Dynamic simulation results of UPQC-SRI

The simulation starts from condition 1, and the transient of the load switching occurs at 1.6 s. Then, the load condition switches to condition 2. The result indicates that the PR controller can accurately and quickly track the reference voltage, and the transient response of shunt current t d is shorter than 10 ms.

As can be seen from Fig. 13, the voltage of DC bus drops more deeply using UPQC-S, which means the more active power injection than UPQC-SRI during voltage sag. Therefore, the analysis in section 3.3 can be verified by the simulation results. Compared with UPQC-S, the proposed strategy can provide more sustainable voltage sag compensation.

Fig. 13
figure 13

Simulation comparison between UPQC-S and UPQC-SRI

5 Conclusion

Firstly, the principle of voltage sag compensation is derived in this paper. And then UPQC-SRI voltage compensation strategy with optimal configuration of current-carrying is proposed. This strategy can achieve the control of unity power factor and provide sustainable voltage sag compensation by simultaneous reactive power injection from both shunt and series converters of the UPQC.
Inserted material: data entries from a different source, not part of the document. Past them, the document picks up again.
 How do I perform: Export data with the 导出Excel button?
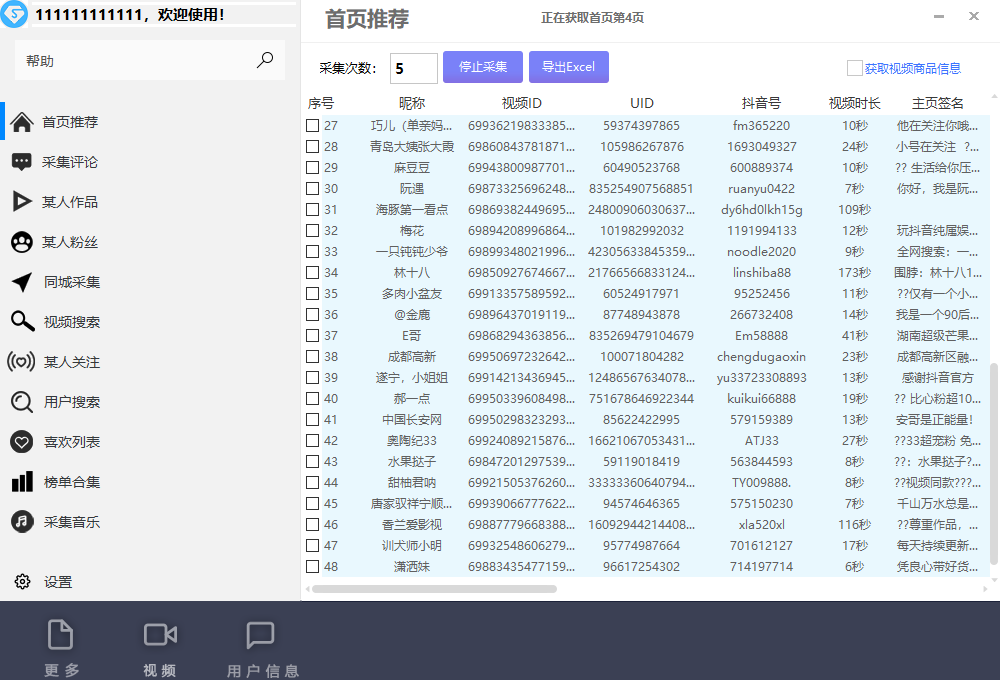(x=568, y=67)
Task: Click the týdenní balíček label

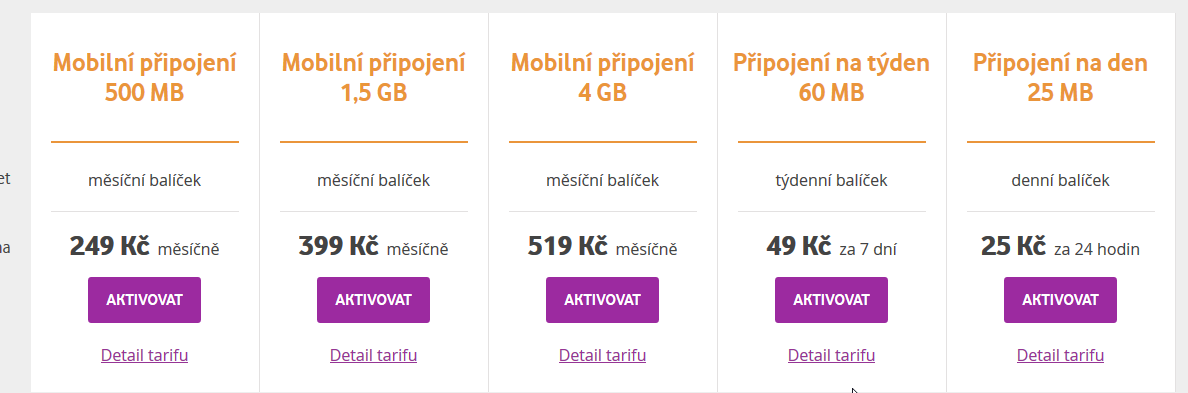Action: (x=831, y=181)
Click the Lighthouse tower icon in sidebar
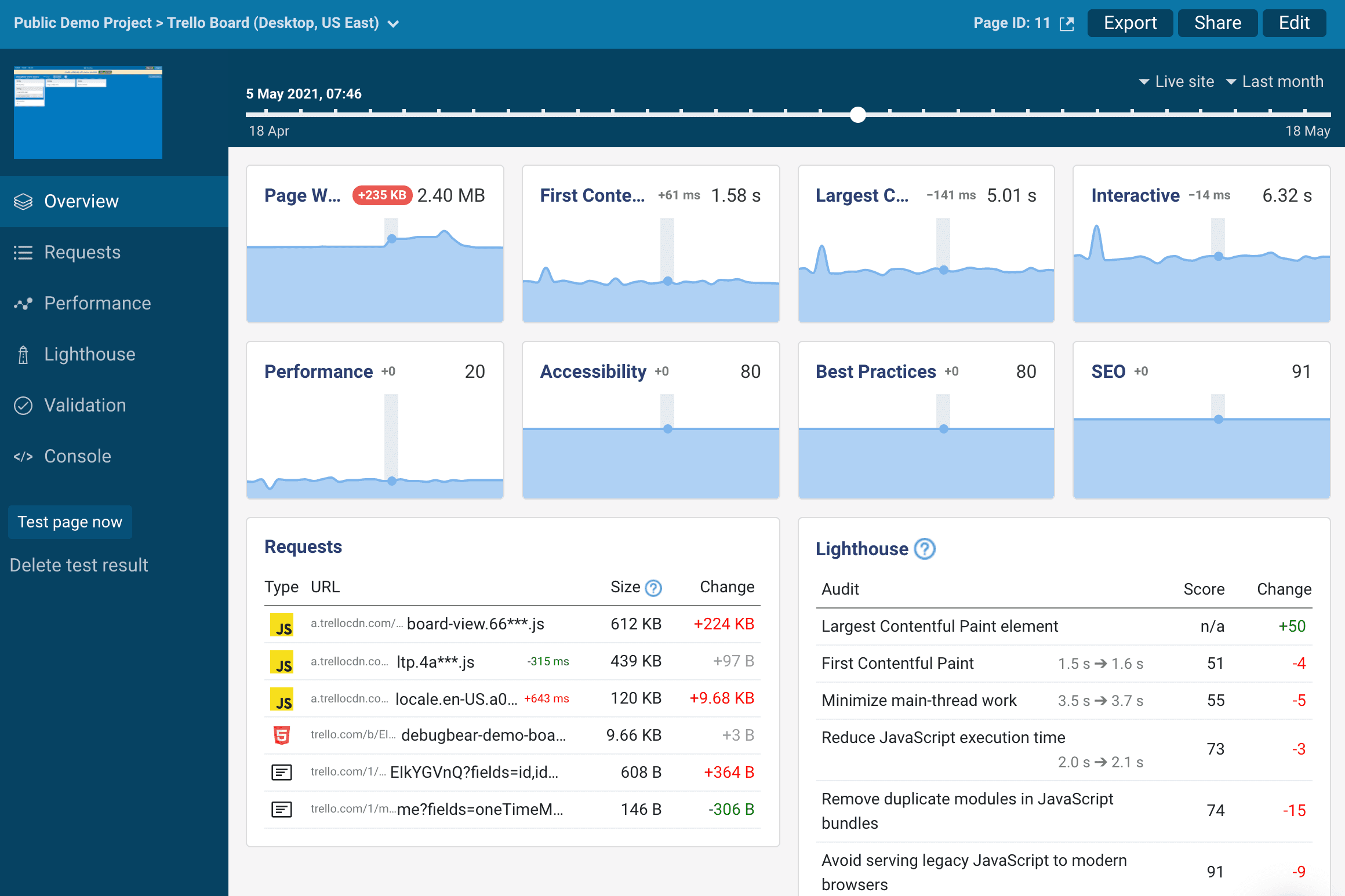This screenshot has width=1345, height=896. 23,355
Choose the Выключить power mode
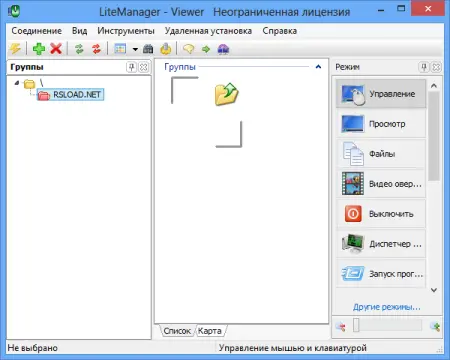The image size is (450, 360). tap(381, 214)
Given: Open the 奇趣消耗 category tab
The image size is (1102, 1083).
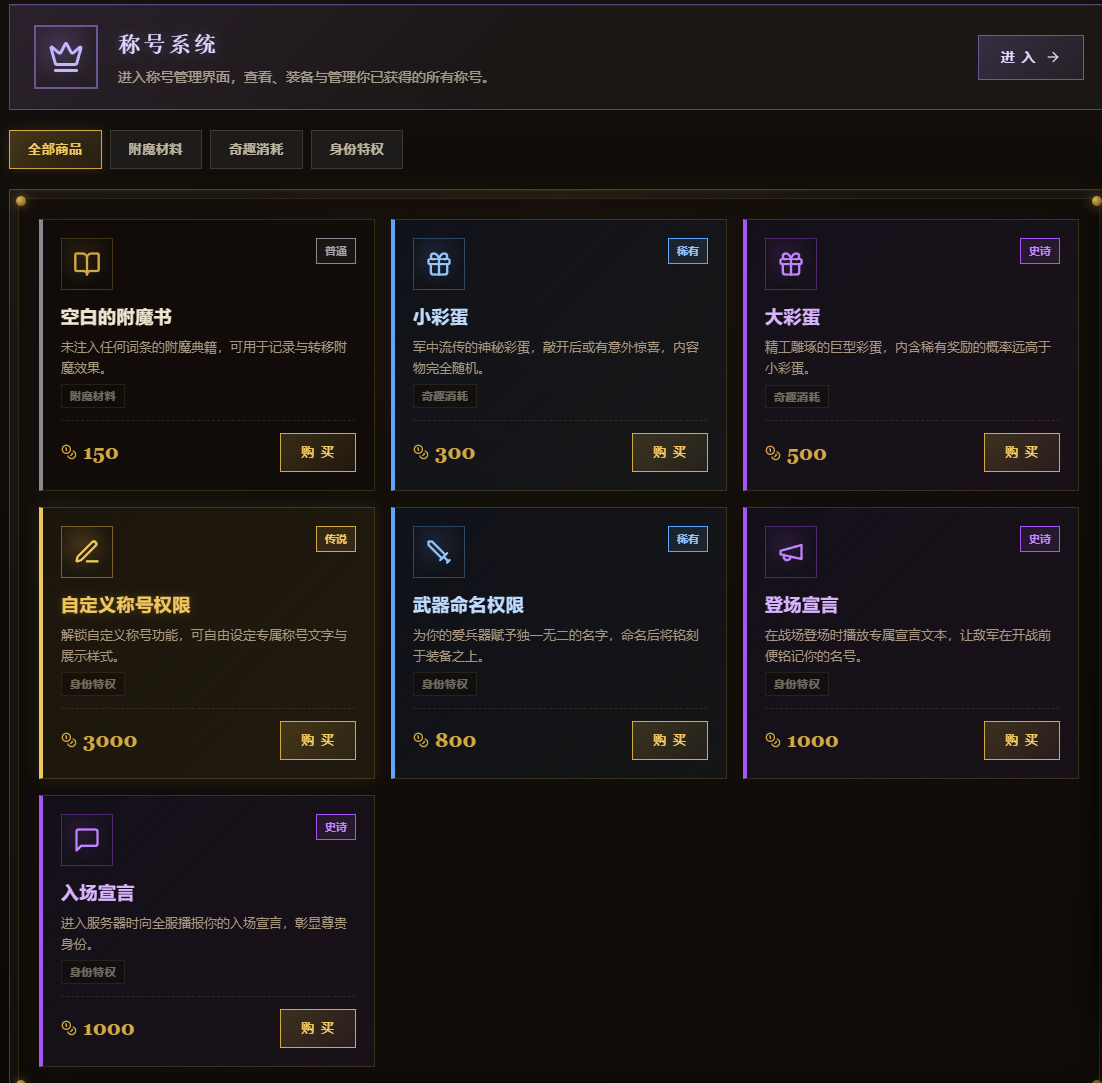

With consideration of current-carrying limit, the UPQC-SRI region is presented, and then the limit value of the shunt current is obtained. Furthermore, the conditions for compensating both the voltage sag and the load harmonic current are analyzed under three sag conditions.

Finally, the UPQC-SRI strategy and the corresponding algorithm are verified by PSCAD/EMTDC platform. Both the analysis and the simulation results indicate that when the severe voltage sag occurs, UPQC-SRI can compensate the voltage sag with less active power injection than using the traditional strategies.